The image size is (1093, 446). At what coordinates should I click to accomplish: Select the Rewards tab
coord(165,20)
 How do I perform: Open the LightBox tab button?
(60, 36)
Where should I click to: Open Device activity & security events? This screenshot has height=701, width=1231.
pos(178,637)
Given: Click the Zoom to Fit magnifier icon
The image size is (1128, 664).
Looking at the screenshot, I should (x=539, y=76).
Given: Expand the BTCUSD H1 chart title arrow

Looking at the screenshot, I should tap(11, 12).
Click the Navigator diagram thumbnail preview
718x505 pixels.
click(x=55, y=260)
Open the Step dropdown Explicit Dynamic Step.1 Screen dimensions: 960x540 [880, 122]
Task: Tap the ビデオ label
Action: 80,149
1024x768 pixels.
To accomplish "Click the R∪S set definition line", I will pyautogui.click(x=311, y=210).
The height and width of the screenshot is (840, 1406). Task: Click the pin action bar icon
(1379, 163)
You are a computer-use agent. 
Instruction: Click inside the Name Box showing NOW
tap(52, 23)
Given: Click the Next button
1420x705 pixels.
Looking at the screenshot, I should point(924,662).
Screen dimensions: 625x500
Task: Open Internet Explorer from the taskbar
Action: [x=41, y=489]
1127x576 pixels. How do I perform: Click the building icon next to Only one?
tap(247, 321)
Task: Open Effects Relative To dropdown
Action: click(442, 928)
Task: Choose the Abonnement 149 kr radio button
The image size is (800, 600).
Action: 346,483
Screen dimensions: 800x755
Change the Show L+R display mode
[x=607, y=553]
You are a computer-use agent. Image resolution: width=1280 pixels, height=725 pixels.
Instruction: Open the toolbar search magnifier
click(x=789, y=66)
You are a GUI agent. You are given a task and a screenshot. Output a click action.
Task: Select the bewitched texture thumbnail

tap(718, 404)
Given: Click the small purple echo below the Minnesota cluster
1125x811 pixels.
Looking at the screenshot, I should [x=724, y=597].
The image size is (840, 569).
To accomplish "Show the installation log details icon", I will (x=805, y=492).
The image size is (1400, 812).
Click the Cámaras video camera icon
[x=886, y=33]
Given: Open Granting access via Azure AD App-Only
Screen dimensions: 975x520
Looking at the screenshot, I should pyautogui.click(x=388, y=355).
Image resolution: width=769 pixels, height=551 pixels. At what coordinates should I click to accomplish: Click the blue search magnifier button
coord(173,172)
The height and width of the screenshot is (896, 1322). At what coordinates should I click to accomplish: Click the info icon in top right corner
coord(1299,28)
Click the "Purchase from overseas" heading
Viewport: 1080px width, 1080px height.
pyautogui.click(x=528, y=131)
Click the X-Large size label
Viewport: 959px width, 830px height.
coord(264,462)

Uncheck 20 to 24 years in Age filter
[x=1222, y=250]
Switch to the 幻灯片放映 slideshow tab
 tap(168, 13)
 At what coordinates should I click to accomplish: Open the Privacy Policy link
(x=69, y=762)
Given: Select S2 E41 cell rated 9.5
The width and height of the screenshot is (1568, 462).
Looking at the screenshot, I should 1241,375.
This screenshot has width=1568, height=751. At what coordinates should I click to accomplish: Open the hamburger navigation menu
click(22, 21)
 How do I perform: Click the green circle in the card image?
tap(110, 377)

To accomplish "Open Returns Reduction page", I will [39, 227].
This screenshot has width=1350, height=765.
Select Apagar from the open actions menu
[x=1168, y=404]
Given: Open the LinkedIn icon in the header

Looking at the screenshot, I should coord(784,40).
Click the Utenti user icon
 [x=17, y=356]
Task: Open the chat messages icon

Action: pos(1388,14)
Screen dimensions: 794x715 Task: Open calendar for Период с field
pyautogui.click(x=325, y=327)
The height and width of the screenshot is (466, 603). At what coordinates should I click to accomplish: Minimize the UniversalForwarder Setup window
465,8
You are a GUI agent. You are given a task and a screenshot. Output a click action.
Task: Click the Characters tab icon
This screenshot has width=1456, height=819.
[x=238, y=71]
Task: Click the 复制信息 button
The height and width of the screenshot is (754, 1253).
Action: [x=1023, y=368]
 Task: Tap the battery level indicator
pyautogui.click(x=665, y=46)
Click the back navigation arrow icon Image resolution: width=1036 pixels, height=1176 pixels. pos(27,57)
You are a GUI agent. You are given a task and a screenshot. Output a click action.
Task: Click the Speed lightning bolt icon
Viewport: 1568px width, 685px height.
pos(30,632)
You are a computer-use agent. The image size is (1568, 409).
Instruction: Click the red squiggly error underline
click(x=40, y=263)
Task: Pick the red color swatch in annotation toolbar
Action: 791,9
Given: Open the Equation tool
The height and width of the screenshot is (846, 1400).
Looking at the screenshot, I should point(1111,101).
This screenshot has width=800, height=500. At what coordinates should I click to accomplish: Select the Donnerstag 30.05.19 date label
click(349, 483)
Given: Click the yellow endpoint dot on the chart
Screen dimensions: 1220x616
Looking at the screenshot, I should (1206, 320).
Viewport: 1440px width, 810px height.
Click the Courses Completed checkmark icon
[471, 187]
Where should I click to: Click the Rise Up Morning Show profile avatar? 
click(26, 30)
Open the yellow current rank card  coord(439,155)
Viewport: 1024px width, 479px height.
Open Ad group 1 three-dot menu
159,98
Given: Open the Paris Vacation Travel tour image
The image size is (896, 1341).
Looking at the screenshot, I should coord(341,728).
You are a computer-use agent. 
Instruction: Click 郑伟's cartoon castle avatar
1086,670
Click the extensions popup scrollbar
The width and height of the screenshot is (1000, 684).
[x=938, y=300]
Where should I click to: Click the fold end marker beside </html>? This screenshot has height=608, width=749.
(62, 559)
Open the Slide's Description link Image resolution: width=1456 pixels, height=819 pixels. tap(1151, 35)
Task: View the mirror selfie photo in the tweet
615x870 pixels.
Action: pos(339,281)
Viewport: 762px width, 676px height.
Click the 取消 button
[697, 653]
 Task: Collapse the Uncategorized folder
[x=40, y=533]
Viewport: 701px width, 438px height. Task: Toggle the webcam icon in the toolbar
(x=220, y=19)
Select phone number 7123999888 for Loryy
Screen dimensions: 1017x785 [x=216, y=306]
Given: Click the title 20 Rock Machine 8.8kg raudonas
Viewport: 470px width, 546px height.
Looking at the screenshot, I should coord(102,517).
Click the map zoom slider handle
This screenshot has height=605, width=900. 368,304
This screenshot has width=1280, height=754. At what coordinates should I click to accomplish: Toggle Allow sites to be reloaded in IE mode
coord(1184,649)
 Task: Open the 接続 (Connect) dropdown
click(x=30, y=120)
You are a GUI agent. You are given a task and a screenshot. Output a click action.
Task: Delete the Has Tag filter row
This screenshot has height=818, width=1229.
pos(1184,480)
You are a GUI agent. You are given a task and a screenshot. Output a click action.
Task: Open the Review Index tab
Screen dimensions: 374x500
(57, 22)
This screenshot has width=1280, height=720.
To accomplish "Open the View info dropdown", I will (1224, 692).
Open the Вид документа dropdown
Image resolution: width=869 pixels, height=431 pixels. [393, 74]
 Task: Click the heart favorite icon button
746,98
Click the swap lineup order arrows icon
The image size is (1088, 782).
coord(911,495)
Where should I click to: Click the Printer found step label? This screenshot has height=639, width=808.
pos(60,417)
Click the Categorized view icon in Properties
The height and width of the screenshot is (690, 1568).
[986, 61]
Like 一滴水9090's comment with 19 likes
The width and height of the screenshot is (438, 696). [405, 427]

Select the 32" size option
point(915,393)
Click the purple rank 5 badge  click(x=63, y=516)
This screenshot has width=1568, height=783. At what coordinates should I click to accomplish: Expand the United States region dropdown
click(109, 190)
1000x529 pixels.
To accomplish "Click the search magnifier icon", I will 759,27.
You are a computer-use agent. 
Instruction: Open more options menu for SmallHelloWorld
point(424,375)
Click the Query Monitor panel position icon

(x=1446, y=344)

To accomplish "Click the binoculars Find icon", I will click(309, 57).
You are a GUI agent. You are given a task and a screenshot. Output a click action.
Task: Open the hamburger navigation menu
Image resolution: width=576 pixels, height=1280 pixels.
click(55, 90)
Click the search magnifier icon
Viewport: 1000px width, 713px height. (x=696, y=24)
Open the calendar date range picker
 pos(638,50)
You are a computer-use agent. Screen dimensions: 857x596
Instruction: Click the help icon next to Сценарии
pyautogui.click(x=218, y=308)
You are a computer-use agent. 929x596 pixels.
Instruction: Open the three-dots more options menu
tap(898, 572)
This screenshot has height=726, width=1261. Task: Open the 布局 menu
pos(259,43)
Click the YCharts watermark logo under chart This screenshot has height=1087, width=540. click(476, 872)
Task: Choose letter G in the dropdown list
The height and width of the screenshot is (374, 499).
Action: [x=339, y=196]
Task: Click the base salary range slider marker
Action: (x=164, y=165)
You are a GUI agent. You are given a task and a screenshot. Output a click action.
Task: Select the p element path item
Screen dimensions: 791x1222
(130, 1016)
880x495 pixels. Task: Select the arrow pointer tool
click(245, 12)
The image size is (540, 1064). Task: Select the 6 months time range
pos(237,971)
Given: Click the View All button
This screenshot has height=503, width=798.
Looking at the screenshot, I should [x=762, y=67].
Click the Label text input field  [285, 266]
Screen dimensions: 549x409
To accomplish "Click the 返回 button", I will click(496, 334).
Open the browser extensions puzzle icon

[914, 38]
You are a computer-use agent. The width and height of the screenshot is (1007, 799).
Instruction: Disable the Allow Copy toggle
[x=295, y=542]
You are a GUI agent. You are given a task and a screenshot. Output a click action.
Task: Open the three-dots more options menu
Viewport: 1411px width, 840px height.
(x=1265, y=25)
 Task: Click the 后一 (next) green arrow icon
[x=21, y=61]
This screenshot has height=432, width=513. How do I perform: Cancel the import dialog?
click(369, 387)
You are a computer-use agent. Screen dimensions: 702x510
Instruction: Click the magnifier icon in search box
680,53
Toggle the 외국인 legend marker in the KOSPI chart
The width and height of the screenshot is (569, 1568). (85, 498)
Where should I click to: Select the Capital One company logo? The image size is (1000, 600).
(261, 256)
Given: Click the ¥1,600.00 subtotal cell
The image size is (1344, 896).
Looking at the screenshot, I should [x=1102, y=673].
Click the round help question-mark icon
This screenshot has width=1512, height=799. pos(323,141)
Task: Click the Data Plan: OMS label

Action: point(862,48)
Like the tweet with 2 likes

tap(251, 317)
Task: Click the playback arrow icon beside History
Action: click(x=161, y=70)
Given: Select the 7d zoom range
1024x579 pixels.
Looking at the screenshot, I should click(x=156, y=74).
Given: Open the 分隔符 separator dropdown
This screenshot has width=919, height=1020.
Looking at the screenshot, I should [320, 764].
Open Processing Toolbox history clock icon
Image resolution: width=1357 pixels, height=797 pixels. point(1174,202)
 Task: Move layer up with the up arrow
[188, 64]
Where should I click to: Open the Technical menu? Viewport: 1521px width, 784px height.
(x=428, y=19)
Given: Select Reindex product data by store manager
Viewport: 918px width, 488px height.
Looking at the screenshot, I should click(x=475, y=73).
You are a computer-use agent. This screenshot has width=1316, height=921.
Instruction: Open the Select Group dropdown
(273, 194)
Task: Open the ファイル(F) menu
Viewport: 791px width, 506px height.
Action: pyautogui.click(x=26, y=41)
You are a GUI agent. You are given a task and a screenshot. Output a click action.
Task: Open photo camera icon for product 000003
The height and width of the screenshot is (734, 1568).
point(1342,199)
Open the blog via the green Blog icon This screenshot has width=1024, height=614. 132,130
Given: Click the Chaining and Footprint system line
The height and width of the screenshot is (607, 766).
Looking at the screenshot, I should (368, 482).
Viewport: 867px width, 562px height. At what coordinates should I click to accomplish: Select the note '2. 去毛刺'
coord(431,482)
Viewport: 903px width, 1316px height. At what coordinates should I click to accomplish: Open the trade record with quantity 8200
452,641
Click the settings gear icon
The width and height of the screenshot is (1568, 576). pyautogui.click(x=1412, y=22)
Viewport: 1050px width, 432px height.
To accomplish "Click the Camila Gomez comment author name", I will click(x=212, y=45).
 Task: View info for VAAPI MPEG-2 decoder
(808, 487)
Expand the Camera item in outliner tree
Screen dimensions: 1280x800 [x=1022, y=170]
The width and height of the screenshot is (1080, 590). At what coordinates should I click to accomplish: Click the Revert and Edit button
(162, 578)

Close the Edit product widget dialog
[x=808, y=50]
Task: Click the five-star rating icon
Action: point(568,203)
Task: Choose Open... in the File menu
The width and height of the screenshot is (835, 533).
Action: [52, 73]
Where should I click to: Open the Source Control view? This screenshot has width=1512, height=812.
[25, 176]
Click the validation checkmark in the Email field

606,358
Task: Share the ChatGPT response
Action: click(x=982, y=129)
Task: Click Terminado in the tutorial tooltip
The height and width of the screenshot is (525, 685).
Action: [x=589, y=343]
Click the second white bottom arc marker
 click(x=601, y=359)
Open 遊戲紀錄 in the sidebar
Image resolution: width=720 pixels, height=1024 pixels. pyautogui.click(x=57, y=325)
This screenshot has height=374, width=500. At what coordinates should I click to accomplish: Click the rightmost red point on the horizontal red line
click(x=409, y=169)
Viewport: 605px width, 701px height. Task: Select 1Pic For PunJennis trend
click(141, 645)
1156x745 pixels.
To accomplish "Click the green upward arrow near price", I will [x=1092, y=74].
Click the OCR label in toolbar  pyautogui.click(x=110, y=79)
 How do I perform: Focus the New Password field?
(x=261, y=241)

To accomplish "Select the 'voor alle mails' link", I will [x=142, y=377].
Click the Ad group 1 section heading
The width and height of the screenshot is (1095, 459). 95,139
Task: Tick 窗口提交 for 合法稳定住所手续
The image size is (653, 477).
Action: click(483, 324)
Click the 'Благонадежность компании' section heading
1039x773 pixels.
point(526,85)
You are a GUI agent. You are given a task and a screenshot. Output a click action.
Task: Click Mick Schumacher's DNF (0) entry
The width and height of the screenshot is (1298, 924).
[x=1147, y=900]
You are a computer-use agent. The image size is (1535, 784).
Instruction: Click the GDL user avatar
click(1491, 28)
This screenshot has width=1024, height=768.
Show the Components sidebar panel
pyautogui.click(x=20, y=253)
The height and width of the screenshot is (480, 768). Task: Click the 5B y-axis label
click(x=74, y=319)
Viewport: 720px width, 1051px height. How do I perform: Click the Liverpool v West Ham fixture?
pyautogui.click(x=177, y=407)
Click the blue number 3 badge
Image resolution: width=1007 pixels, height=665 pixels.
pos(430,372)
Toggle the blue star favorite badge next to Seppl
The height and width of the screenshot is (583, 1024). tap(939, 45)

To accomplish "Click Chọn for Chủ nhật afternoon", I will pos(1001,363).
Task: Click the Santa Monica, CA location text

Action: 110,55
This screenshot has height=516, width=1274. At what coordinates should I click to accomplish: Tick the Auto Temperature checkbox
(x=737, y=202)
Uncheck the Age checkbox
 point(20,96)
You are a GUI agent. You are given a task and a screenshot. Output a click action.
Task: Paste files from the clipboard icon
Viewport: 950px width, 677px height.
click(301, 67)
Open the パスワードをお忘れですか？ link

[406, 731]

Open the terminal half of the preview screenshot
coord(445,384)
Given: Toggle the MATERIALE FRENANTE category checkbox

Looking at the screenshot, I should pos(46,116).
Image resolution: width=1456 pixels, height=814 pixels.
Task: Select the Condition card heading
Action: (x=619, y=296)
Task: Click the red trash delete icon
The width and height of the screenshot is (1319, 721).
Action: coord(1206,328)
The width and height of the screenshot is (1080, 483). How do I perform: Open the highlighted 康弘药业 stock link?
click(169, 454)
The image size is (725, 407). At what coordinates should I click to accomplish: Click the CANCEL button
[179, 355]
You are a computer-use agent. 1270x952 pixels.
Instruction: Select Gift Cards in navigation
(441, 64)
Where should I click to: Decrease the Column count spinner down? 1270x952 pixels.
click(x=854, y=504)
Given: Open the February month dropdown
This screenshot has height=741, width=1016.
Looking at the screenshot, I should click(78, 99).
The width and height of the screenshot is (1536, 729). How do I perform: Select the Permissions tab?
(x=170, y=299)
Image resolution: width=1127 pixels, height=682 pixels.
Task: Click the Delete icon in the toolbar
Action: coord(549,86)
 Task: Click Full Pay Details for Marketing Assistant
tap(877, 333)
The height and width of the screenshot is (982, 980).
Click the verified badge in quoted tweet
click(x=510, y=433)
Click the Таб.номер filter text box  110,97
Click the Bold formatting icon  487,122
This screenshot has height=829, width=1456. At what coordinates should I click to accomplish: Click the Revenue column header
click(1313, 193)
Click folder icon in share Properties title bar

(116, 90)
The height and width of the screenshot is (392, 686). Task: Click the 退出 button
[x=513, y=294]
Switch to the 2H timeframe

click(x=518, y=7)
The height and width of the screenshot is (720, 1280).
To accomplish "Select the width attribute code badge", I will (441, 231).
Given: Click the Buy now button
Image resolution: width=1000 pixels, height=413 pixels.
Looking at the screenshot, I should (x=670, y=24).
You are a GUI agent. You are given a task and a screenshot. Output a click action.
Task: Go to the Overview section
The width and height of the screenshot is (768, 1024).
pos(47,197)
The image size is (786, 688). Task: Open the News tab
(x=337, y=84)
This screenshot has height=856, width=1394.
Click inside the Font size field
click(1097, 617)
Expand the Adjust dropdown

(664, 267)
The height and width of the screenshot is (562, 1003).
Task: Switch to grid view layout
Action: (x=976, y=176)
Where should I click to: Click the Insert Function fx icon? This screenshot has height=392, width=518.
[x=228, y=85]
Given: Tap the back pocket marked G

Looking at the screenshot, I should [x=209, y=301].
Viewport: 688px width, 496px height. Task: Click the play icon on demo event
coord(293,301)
■ ■ ■ ■
§ Prompt:
As listed above, the lines from the line with "Open the blog" to the line with "Viewport: 1050px width, 432px height." are to be echoed exactly, with both ends included and nothing added.

§ Written response:
Open the blog via the green Blog icon This screenshot has width=1024, height=614. 132,130
Given: Click the Chaining and Footprint system line
The height and width of the screenshot is (607, 766).
Looking at the screenshot, I should (368, 482).
Viewport: 867px width, 562px height. At what coordinates should I click to accomplish: Select the note '2. 去毛刺'
coord(431,482)
Viewport: 903px width, 1316px height. At what coordinates should I click to accomplish: Open the trade record with quantity 8200
452,641
Click the settings gear icon
The width and height of the screenshot is (1568, 576). pyautogui.click(x=1412, y=22)
Viewport: 1050px width, 432px height.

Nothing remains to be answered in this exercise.